For Jamaica and other Small Island Developing States, this is not an abstract or distant debate. It is practical and deeply consequential. Technologies designed elsewhere are shaping our economies, information ecosystems and capacity to respond to climate and development challenges. If global norms and rules are created without the participation of countries like ours, then we risk living with the consequences of decisions we had little role in shaping.
The role of governance
This is why governance matters. The oversight of AI should not aim to suppress innovation or slow progress for its own sake. Rather, it should create the conditions under which innovation can thrive responsibly while ensuring that technological advancement serves the public good.
This is where the United Nations has a unique and indispensable role. In 2024, member states adopted the Global Digital Compact, an important milestone in digital cooperation. Significantly, it included a dedicated focus on AI. Its message was unmistakable: AI holds enormous promise for advancing the Sustainable Development Goals, but it also carries serious risks, and those risks should not be faced by any one country alone.
The Compact is directly reflected in the UN's work in Jamaica. For example, the Joint Programme on Digital Transformation for Education is a $3.7 million initiative led by the UN Children’s Fund (UNICEF), UN Educational, Scientific and Cultural Organization (UNESCO), World Food Programme (WFP) and Food and Agriculture Organization (FAO), with funding from the Joint SDG Fund. The programme is using AI-powered tools to improve real-time data on educational outcomes and teacher placements for more than 450,000 students. Complementing this, UNESCO and the Jamaica Teaching Council brought together over 400 teachers in October 2025 to provide training on responsible AI use in classrooms.
Following Hurricane Melissa, UNESCO also launched a regional training programme equipping Caribbean media professionals with AI-supported tools for disaster communication and misinformation verification.
For Jamaica, the Global Digital Compact is not merely about global diplomacy. It is about development policy in the most practical sense.
A country moving towards readiness
AI systems built on biased data can entrench discrimination. Weak governance can expose people to surveillance, misinformation and exploitation. Deepfakes and synthetic media can undermine trust, distort democratic discourse and weaken social cohesion. Countries with limited regulatory capacity are often the most vulnerable to these harms, even as they have the most to gain from the positive uses of technology.
UNESCO facilitated an AI Readiness Assessment for Jamaica, making it one of the first Caribbean countries to complete the process, which directly informed the Government's decision to draft a National AI Policy.
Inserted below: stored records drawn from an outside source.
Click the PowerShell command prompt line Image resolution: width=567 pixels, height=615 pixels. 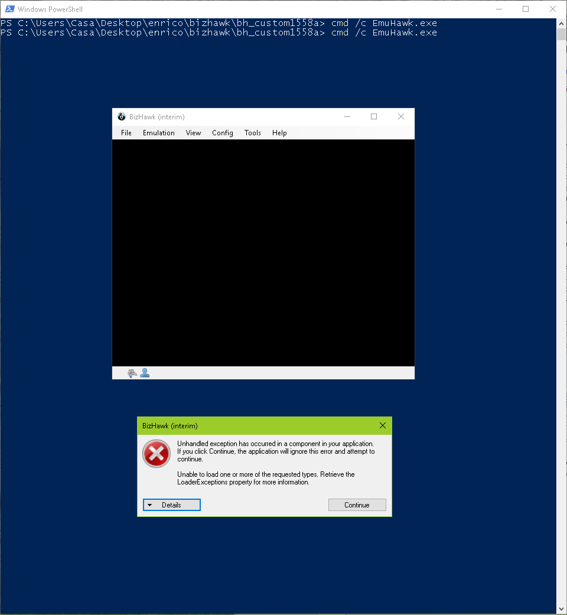tap(219, 32)
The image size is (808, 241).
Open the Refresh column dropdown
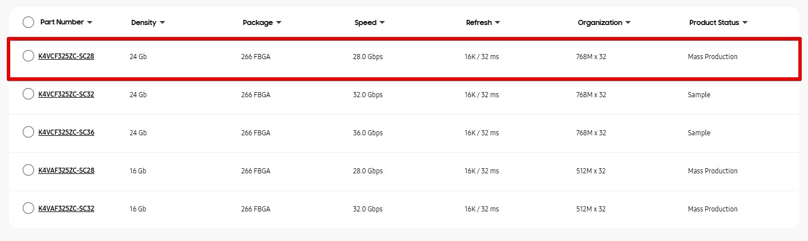[497, 23]
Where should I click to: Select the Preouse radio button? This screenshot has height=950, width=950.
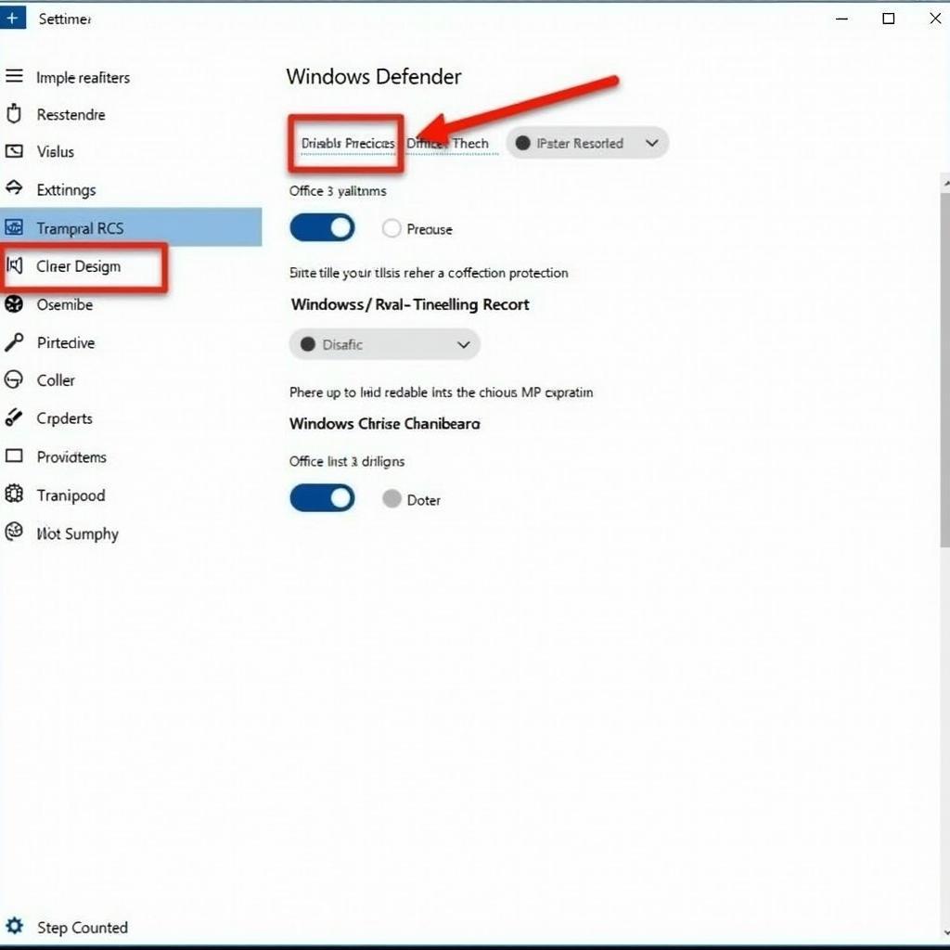pos(392,228)
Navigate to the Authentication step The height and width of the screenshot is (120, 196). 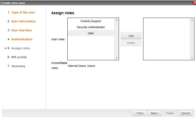(x=22, y=39)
The Readiness Assessment reveals a country with a solid foundation but significant gaps to address before it can fully harness AI for development.
Jamaica has a meaningful legal groundwork, including the Data Protection Act and Cybercrimes Act, a National AI Task Force and strong tertiary education institutions. However, the assessment is candid about where action is urgently needed: there is no standalone AI law or dedicated oversight body, and research and development investment stands at a critically low 0.06 per cent of Gross Domestic Product (GDP), with just 13 AI-related publications recorded between 2019 and 2024. AI infrastructure and computing capacity remain largely confined to academia, gender and community-level AI literacy gaps remain unaddressed, and disparities in rural and urban connectivity still persist alongside frequent power outages.
Concerns around data control, inclusivity in AI systems and the absence of an environmentally-friendly AI framework round out the picture of a country that is well-positioned to lead the Caribbean in ethical AI governance, but must move decisively from assessment to implementation.
Such efforts matter because good governance does not begin only when a global agreement is signed. It begins with national preparedness, public awareness, institutional capacity and inclusive dialogue.
Youth as changemakers
There is also an important misconception that needs to be challenged: governance is not the enemy of innovation. Good governance is what makes innovation sustainable. Trust drives adoption. Ethics enable scale. Clear and fair rules create the confidence needed for innovation to benefit society broadly, rather than a narrow few.
This is especially important for young people. Across Jamaica and the wider Caribbean, there is tremendous creativity, talent and entrepreneurial energy. The future of AI should not be written only in a handful of global capitals or corporate headquarters. It must also be shaped in our schools, universities, start-ups and communities.
Efforts such as UNICEF’s AI-powered Learning Passport, a digital education platform, continuously rely on feedback from students. Furthermore, the accessible digital textbooks that UNICEF developed using AI illustrate how technology can serve the next generation, especially children with disabilities.
AI for humanity
The choices being made now will have lasting consequences. We can allow AI to widen existing divides, or we can govern it in ways that expand opportunity and inclusion. We can be passive recipients of a technology shaped elsewhere, or active participants in defining how it serves humanity.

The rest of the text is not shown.